Except for the active metal and promoter, the support also plays an important role in the catalytic test for DRM. The ZrO2 is considered to be a promising support for the dry reforming of methane, because of the special property, e.g., the reducing and oxidizing abilities, the unexceptionable thermal and chemical stability, and the high oxygen mobilization [22,26,27,28]. These properties of ZrO2 can be improved by adding a cation with valence lower than 4+, e.g., Y3+ [22,23], which results in the formation of solid solution, together with oxygen vacancies. Furthermore, those oxygen vacancies play a key role in gasifying carbon deposits during the activation of CO2 and O2 [23]. Bellido et al. [23] prepared a series of Y2O3–ZrO2 catalysts with different yttrium content (4 to 12 mol %). 5Ni8YZ (mole fraction of Y = 8 mol %) catalyst showed the best activity and stability for DRM. Because Y3+ increased the formation of oxygen vacancies in YZ support. Those modification properties of ZrO2 could improve the performance of catalyst. Asencios et al. [4] investigated the effect of solid solution on performance of NiO–Y2O3–ZrO2 catalyst and found that the formation of NiO–Y2O3 and Y2O3–ZrO2 solid solution could enhance the activity of catalyst for oxidative reforming of model biogas. Moreover, the formation of oxygen vacancies could promote the removal of carbon deposition. Świrk et al. [29,30] also found that the formation of Y2O3–ZrO2 solid solution could improve the stability of catalyst modified by yttrium.

*Listing*.
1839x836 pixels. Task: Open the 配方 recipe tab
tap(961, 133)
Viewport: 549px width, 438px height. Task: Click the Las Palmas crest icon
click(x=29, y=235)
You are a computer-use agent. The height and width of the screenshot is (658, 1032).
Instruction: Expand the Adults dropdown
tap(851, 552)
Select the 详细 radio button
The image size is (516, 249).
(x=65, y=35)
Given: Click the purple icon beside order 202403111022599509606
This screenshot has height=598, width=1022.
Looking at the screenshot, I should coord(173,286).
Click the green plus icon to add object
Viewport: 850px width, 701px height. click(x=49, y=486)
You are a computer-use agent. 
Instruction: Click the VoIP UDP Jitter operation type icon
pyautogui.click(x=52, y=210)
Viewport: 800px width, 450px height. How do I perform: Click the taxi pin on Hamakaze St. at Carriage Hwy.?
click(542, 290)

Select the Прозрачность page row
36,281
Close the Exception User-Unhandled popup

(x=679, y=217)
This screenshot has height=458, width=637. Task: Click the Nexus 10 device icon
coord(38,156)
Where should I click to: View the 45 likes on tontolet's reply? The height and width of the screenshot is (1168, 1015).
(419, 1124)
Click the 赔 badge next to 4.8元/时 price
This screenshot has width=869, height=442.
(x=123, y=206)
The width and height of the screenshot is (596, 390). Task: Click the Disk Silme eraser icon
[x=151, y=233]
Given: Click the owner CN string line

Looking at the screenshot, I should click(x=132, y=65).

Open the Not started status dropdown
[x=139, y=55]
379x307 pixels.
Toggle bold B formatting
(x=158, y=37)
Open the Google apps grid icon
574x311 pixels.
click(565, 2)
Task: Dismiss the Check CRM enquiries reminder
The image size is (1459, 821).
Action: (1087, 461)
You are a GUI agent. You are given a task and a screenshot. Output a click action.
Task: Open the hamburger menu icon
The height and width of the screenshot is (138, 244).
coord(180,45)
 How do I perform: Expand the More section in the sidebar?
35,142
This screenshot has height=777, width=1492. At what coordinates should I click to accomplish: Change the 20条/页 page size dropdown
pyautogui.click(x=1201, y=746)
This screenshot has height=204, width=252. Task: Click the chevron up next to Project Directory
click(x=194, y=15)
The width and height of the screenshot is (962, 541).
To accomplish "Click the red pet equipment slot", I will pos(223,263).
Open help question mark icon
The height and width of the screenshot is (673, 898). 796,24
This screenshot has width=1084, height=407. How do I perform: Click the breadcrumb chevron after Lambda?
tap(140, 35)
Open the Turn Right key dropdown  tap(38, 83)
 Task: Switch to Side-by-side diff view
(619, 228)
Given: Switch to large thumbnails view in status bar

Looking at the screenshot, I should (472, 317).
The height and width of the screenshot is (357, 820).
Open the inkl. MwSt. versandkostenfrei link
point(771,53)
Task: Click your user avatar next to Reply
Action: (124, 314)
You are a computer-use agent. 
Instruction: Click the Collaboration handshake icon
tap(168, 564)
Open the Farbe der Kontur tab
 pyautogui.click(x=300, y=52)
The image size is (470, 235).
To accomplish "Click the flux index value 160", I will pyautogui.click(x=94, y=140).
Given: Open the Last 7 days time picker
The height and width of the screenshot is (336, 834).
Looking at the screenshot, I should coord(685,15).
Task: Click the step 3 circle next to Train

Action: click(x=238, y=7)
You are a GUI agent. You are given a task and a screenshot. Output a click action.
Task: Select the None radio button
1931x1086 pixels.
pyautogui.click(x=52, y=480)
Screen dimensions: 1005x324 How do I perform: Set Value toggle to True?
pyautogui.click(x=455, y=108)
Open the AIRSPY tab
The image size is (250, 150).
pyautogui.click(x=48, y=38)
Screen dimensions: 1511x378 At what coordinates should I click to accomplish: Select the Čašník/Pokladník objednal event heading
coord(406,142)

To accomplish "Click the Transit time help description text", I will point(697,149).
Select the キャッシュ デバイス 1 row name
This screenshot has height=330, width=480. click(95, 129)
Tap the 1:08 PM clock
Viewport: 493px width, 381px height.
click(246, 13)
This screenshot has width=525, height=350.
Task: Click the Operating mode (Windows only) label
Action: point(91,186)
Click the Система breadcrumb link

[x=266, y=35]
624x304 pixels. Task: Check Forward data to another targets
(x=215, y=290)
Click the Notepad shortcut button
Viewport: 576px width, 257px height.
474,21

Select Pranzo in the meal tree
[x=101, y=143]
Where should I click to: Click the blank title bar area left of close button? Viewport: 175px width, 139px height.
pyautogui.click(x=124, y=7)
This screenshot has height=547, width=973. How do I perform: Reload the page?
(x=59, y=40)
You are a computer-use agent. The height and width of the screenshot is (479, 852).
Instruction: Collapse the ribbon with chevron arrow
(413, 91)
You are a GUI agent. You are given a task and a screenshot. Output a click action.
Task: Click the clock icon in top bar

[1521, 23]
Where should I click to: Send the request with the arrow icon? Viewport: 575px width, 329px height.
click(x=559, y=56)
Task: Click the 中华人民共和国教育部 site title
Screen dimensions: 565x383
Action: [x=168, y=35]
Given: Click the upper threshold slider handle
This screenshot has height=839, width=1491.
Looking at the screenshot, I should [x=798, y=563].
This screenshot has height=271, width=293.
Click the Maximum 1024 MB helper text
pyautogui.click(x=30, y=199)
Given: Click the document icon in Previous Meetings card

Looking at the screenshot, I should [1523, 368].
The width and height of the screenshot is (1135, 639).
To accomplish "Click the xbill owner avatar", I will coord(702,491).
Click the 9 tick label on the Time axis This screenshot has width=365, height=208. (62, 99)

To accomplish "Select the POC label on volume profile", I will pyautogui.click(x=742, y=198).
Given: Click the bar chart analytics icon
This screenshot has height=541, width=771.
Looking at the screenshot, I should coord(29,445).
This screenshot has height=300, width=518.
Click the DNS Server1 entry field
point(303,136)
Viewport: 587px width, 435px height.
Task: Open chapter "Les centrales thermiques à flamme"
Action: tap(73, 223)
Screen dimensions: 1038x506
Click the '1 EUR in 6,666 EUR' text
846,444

*Tasks to perform*.
**A.** Name every research group that the passage on zirconia supports cites by author name.
**B.** In the passage on zirconia supports, which yttrium content gave the catalyst with the best activity and stability for DRM in the series prepared by Bellido et al.?
**C.** Continue the passage on zirconia supports from its last sentence.

*Results of the tasks*.
**A.** Bellido et al., Asencios et al., and Świrk et al.

**B.** An yttrium content of 8 mol %, in the 5Ni8YZ catalyst.

**C.**
In order to understand the ability of carbon-resistance on the Y-modified ZrO2 catalyst, the NiO–ZrOm and NiO–ZrOm–YOn catalysts were prepared by the one step urea hydrolysis method, and the performance of which was discussed here in detail. This latter catalyst, which was not the most active catalyst in DRM, exhibited, however, a high resistance against carbon deposition. We investigate the ability of carbon resistance on NiO–ZrOm–YOn catalyst, further to understand the relationship between structure and carbon-resistance on Y-modified catalyst.

2. Results and Discussion

2.1. The BET Results of Y-Doped and Y-Free NiO–ZrOm Catalysts

The physical properties of Y-doped and Y-free NiO–ZrOm material was investigated by the N2 adsorption–desorption method (Table 1). Both of the samples display the same narrow pore size of about 2 nm. The NiO–ZrOm catalyst shows a surface area of 113 m2/g and a pore volume of 2 nm; while, the NiO–ZrOm–YOn catalyst exhibits the lower specific surface area (79 m2/g ) and the smaller pore volume (0.1 cm3/g), which may decrease the activity of the catalyst, because the high surface area can enhance the activity of the catalyst [31].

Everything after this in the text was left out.